Я. Всё правильно. В одном лишь ошибка.
ТОТ. В чем?
Я. В пустяке: вы не видите, что сделанное мною — лежит на мне. И никакая машина, и никакая философия меня от этого не освободит. А самое страшное — невозможность освободиться от сознания, что я навсегда прирос к монолиту. Около вас, в вашем одиночестве — я чувствую себя оторвавшимся от него. Но вот я покидаю вас, ухожу, и со злобой смотрю на других одиночек. Я их ненавижу! За что? За их спрятанное, молчаливое ко мне презрение, которое я ощущаю так же реально, как вечно преследующую меня головную боль. От нее нельзя спастись… То есть можно… Наркотиками… Я уже пробовал и, представьте себе, неожиданно подумал, что есть более прямой и более честный способ. Но то ли я трус, то ли таится во мне надежда на некое чудо, от способа я отказался. А следовало бы, не откладывая на потом, всё подсчитать и за всё расплатиться.

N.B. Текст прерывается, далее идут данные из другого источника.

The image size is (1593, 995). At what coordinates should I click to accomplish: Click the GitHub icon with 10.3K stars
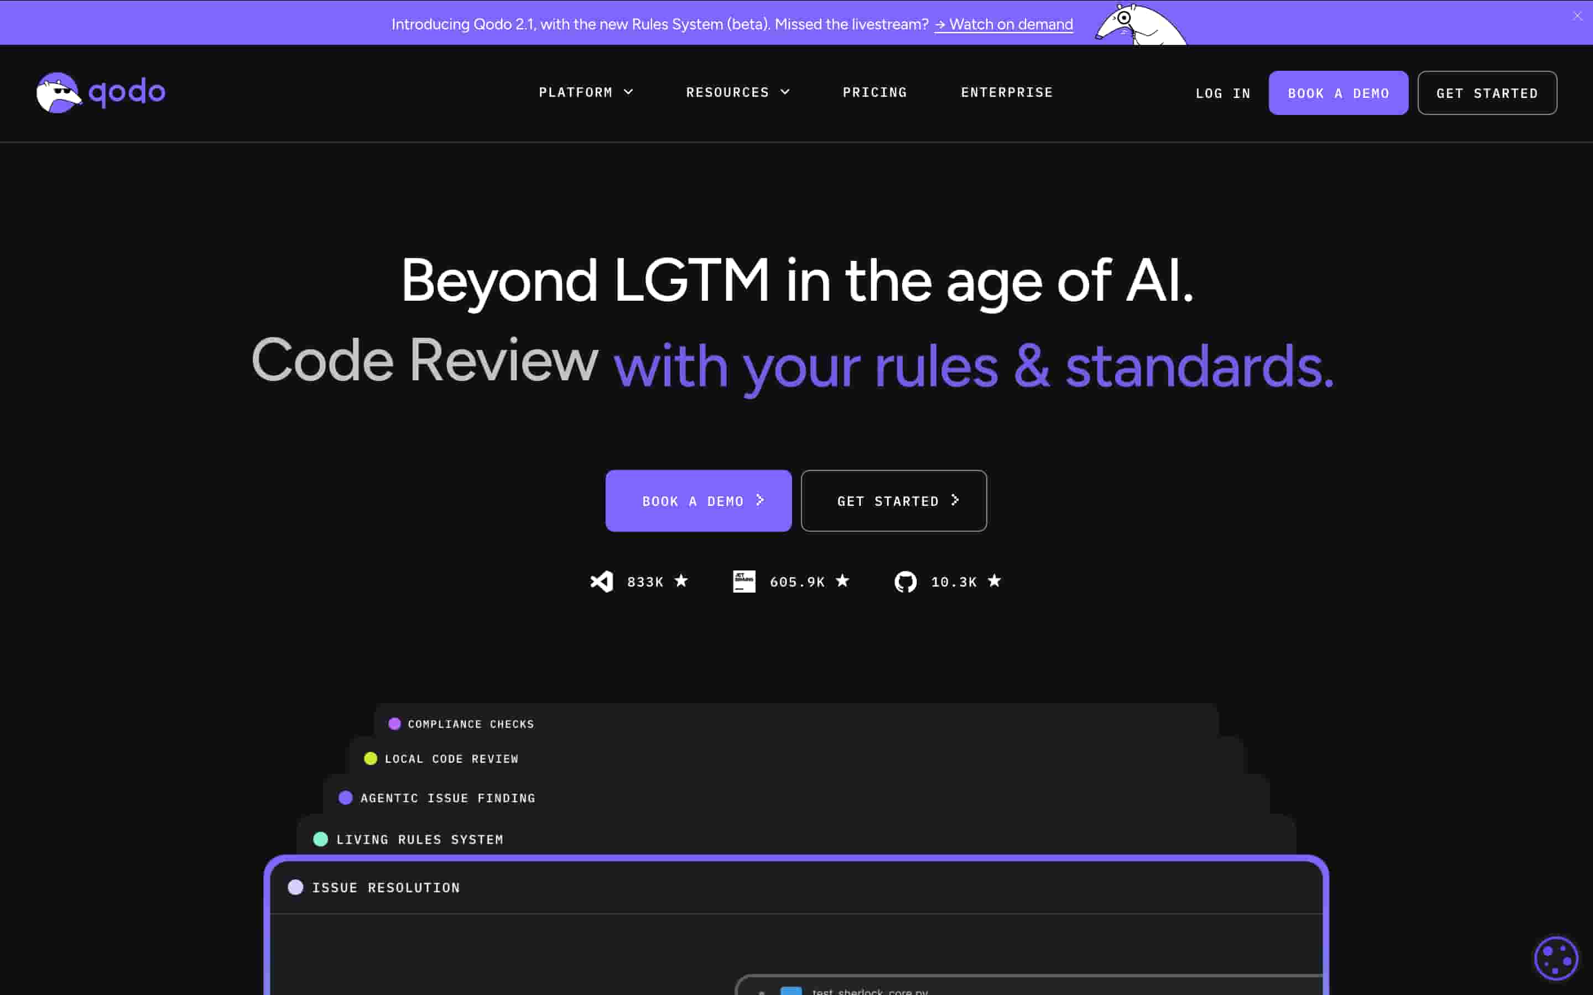click(905, 582)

ТОТ. Пуля? Петля на шею? Капля яду? Вздор! Не так надо расплачиваться..
Я. Как?
ТОТ. Вот тут я вам не советчик. Сами подумайте. А со стороны. Нет, нет, со стороны нельзя, со стороны мог бы указать большой праведник, радетель. Никола Мирликийский…
Я. Стойте! Послушайте! У меня… у меня помощник есть, по фамилии Суходолов. Вот я с ним, только значительно проще, толковал о том же самом, о чем мы сегодня с вами говорим. А Суходолов. Вот мне он и говорил как-то. О том говорил, что только один есть такой, кто помогает выбраться из темных переулков жизни. Это, говорил мне Суходолов, Никола Мирликийский. А я, знаете, с такой ухмылкой спрашиваю Суходолова, кто, дескать, тебе такую мыслишку подкинул? «Отец мой, — спокойно сказал Суходолов, — родной отец, мужик крестьянский. И еще отец мне объяснял, что человек обязан одной мыслью жить. Но только своей. Другая, чужая мысль, что ж: ею можно тешиться, таскать до времени, как пиджак или шапку. А своя мысль — как своя кожа: с нею живешь до смерти».
ТОТ. Справедливо сказал отец Суходолова. Удивительно хорошо сказал..
Я. А мне от этого, думаете, легче? Повернуться к Николе Мирликийскому я не могу. Своею мыслью не живу. Так что и не доведется мне выбраться из темных переулков жизни.
И вот тут, Владимир Борисович, я уже прерву ту, давнюю, но почти буквально воспроизведенную «беседу двоих». Потому что дальше — было просто…
«Что?» — переспросил старик. А я сунул руку в карман. Старику, понимаете, почудилось, что я сейчас вытащу пистолет и… А я держал в руках бумажник и медленно вынимал из нее старую, выцветшую фотографию, на которой с трудом угадывалось изображение полковника и девушки.
Я протянул фотографию и сказал:
«Полковника убил подлец»..
«Что за подлец?» — почему-то шёпотом спросил старик.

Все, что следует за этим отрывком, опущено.